All inference operations now return detailed performance stats from the underlying addons. Completion, transcription, translation, TTS, and embedding responses all include stats like `tokensPerSecond`, `timeToFirstToken`, `audioDuration`, and the new `backendDevice` field (`"cpu"` or `"gpu"`).

```typescript
const { embedding, stats } = await embed({ modelId, text: "hello" });
console.log(stats?.backendDevice); // "cpu" | "gpu"
```

### @qvac/sdk (v0.9.0)

* **CLD2 language detection** is now integrated into the SDK for automatic language identification.
* **OCR plugin updated** to work with `@qvac/ocr-onnx@0.4.0`.
* **TTS interface refactored** — the TTS package uses a new `files`-based constructor with absolute paths, replacing the legacy loader pattern.

## Bug Fixes

### @qvac/sdk (v0.9.0)

* **KV cache preserved across tool-call round-trips** — multi-turn tool-calling completions no longer lose context between rounds.
* **KV cache save race condition** fixed in tool-calling completions — concurrent saves no longer corrupt the cache.
* **`<think>` blocks stripped** before parsing tool calls — reasoning traces from models like DeepSeek no longer break tool call extraction.
* **Progress event buffering** — throttled progress events are now buffered instead of dropped, ensuring no updates are lost during fast download sequences.
* **RPC progress throttling** — progress frames are throttled to prevent `Maximum call stack size exceeded` errors during high-frequency updates.
* **Clean process exit** — the Bare runtime process global is now handled correctly, and RPC close triggers a clean exit.
* **Connection teardown race** in `closeConnections` resolved — concurrent teardowns no longer deadlock.
* **React Native diffusion compatibility** — `Buffer` replaced with `Uint8Array` in the diffusion client, fixing React Native builds.
* **Download progress accuracy** — registry downloads now use network-layer progress instead of disk I/O measurements.
* **VLM addon classification** — the model registry was regenerated to fix incorrect VLM addon type assignments.
* **ONNX companion files** — `.onnx.data` companion files are now correctly resolved during registry model resolution.
* **Security hardening** — multiple code scanning alerts resolved across SDK pod packages.

***

## 📦 Model Changes

Model registry updated: 312 → 653 (+341). See [model changes](./changelog/0.9.0/models.md) for the full list.
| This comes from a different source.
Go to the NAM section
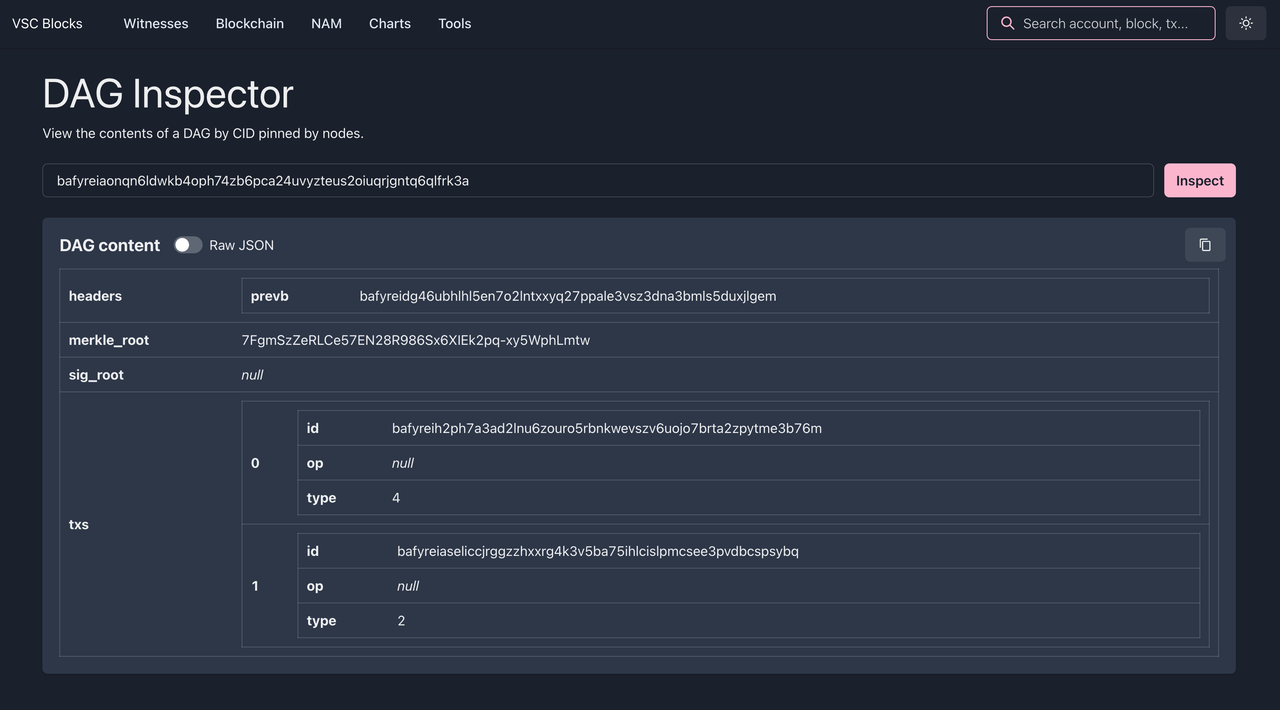The height and width of the screenshot is (710, 1280). coord(326,23)
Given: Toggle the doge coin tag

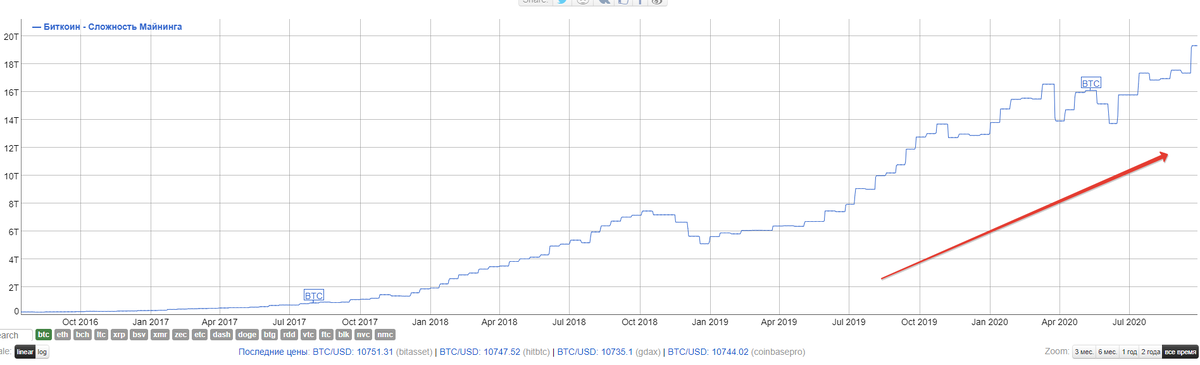Looking at the screenshot, I should coord(246,335).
* **295 Bergamot translation models** — offline NMT covering 42 language pairs bidirectional (az, be, bg, bn, bs, ca, da, de, el, et, fa, fi, gu, he, hi, hr, hu, id, is, kn, ko, lt, lv, ml, ms, mt, nb, nl, nn, pl, ro, sk, sl, sq, sr, sv, ta, te, tr, uk, vi). Each pair includes model weights, lexical shortlists, vocabularies, and metadata.
* **5 FLUX models** — FLUX.2 Klein 4B in Q4\_0, Q4\_K\_M, Q6\_K, Q8\_0 quantizations plus VAE.
* **4 Stable Diffusion models** — SD v2.1 1B (Q4\_0, Q8\_0) and SDXL Base 1.0 3B (Q4\_0, Q8\_0).
* **17 TTS Supertonic models** — Official Supertone FP32 variants including duration predictor, text encoder, vocoder, config, unicode indexer, and 10 voice styles.
* **1 LLM model** — Qwen3 4B (Q4\_K\_M).

***

## 🧹 Other Changes

* Updated addon dependencies: `@qvac/tts-onnx` to v0.6.7, `@qvac/transcription-whispercpp` to latest, Parakeet to v0.2.7, `@qvac/diffusion-cpp` to ^0.1.3.
* Replaced FeatureBase support links with Discord channel.
* Bumped `bare-crypto` and `@qvac/rag` for runtime stability.
* Renamed `@tetherto` npm references to `@qvac` namespace across READMEs.
* Improved test infrastructure with SDK test bootstrap and CI model caching.

## Documentation

### @qvac/sdk (v0.9.1)

* Remove trailing comma in quickstart import example.